## The input
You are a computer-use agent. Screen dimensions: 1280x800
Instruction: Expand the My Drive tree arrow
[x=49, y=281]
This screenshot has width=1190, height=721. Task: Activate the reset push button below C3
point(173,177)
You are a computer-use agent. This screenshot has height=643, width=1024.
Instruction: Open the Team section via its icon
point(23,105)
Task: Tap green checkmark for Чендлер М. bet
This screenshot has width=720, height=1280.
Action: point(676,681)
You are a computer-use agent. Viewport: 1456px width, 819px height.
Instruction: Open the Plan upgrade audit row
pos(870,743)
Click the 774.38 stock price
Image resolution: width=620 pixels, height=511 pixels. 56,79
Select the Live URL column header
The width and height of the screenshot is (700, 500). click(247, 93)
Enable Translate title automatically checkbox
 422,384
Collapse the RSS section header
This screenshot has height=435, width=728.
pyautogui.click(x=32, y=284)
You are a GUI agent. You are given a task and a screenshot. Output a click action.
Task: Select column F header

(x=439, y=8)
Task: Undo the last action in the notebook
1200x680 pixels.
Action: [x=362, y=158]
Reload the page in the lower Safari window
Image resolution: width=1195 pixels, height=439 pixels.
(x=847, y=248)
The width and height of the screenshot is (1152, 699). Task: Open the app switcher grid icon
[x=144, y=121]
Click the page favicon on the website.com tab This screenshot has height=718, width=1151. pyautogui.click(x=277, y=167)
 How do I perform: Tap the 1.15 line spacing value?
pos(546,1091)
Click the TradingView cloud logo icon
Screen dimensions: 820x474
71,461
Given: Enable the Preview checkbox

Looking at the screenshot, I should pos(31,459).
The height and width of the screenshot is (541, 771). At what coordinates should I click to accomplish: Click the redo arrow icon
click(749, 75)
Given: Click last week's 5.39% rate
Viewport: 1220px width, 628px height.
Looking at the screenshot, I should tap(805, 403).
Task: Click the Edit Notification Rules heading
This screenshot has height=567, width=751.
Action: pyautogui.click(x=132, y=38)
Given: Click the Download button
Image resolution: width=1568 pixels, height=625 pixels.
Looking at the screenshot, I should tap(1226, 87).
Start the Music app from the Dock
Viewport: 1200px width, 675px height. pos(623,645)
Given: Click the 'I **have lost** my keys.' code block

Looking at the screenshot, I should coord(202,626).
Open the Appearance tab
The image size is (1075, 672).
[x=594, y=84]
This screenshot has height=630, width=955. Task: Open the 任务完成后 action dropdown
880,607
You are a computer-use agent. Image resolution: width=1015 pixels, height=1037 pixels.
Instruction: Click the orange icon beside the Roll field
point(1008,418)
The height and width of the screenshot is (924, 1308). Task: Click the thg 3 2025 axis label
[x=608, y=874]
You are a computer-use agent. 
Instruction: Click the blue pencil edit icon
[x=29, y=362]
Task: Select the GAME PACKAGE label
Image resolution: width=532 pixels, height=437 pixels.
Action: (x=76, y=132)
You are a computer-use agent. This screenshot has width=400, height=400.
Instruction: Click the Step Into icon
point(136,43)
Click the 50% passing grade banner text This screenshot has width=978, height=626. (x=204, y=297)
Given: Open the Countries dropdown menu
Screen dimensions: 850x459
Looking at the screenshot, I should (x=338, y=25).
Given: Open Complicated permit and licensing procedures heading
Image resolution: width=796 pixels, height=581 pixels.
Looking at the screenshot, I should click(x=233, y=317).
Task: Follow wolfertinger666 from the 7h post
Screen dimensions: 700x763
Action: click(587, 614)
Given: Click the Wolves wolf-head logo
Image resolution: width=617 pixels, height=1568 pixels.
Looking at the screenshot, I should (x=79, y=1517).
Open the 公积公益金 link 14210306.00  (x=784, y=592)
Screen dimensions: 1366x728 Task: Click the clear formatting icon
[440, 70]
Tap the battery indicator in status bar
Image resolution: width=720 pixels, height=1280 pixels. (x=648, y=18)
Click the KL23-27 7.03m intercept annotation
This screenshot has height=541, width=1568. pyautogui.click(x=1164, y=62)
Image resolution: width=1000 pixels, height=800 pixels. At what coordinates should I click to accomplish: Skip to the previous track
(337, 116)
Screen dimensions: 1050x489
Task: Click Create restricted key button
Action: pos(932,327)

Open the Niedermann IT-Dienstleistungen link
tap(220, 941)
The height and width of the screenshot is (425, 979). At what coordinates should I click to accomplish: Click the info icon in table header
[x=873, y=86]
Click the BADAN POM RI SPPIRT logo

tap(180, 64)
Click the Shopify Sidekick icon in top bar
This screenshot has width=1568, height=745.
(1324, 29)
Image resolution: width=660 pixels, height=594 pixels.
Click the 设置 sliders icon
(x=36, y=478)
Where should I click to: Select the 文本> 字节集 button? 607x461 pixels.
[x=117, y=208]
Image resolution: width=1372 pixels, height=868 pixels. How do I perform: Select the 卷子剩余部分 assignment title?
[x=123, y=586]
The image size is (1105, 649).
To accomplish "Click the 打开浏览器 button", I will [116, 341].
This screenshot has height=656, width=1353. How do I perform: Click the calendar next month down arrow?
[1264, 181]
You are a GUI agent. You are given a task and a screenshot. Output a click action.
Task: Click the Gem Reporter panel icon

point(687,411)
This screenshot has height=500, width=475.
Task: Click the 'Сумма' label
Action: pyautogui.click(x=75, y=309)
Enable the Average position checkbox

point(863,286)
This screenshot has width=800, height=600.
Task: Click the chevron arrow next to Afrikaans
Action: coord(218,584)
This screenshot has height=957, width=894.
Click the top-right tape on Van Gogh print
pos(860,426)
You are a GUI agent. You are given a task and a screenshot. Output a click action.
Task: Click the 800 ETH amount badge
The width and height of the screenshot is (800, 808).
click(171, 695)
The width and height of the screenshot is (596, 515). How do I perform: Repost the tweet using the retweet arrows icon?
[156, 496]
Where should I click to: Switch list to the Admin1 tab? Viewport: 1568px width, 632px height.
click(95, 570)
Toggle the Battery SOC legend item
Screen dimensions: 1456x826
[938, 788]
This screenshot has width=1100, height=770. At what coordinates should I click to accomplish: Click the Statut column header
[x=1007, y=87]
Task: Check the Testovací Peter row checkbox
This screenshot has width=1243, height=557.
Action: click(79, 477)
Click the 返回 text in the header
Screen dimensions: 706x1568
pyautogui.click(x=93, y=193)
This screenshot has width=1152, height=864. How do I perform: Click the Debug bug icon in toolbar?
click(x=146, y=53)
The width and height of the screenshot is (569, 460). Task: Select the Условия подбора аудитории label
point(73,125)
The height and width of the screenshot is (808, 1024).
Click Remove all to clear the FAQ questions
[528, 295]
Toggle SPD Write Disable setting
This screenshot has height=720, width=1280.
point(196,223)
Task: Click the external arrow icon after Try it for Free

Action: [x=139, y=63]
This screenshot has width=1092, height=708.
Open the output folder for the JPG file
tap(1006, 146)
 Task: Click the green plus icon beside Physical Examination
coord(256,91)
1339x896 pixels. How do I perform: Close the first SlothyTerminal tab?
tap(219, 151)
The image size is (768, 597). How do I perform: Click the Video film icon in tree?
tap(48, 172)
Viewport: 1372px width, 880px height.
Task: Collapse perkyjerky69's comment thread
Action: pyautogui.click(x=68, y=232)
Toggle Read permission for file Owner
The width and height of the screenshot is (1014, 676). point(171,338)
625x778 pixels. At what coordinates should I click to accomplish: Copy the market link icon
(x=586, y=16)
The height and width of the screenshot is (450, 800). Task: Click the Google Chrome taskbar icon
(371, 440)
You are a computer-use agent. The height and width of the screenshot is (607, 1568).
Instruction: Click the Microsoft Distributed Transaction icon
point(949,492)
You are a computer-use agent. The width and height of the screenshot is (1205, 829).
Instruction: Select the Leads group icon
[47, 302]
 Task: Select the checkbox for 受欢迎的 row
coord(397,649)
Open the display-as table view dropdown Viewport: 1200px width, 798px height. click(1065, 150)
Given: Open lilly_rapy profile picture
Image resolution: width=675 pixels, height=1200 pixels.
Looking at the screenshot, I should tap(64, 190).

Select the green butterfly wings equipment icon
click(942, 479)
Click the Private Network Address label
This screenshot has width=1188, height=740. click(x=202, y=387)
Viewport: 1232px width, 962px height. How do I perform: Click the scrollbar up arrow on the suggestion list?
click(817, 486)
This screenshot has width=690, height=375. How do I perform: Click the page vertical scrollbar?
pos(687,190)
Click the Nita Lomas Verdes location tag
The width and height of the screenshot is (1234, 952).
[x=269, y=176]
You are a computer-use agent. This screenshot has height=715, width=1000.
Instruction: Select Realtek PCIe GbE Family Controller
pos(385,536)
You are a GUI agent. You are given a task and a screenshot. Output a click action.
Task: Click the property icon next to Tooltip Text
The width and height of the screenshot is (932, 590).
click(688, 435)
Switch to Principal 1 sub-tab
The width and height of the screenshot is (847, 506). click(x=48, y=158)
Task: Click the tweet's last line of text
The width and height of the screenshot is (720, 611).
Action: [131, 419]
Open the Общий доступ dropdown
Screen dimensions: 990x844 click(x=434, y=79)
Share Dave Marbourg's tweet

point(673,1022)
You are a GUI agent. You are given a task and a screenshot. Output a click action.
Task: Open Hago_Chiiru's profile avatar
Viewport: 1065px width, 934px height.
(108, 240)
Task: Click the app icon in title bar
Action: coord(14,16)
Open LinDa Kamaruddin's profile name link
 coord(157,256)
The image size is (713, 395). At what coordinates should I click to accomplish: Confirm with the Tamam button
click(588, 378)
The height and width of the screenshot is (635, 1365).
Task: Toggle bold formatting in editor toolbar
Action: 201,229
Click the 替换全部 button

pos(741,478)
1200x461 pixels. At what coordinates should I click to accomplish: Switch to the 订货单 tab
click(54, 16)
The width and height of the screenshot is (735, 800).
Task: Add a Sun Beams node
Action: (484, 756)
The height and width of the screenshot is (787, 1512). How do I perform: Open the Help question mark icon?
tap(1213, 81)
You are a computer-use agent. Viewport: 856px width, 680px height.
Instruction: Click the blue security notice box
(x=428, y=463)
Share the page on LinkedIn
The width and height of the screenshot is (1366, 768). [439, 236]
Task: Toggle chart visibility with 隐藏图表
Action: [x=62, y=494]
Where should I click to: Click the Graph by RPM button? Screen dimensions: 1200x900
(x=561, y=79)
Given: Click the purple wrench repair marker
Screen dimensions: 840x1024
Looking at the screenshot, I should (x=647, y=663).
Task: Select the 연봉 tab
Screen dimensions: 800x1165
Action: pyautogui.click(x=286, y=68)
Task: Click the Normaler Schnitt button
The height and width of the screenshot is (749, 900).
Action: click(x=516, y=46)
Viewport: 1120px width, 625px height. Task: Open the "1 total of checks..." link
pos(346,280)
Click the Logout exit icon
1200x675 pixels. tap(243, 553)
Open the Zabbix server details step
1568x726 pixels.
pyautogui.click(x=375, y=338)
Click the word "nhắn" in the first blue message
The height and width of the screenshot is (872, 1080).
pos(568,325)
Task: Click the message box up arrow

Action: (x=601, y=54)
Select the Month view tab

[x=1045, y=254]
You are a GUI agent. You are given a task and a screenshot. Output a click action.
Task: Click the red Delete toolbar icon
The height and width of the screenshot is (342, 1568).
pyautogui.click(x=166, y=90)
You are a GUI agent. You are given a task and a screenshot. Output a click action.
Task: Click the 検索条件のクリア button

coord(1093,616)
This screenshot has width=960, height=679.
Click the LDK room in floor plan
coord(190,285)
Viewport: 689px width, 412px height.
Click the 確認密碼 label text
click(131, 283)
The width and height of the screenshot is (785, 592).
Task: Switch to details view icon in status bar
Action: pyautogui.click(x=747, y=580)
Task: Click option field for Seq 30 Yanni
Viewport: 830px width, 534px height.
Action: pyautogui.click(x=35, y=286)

## Instructions for the task
If a line above holds the word "last", copy it.

## Problem solution
Task: Undo the last action in the notebook
Given: Click last week's 5.39% rate
Task: Click the tweet's last line of text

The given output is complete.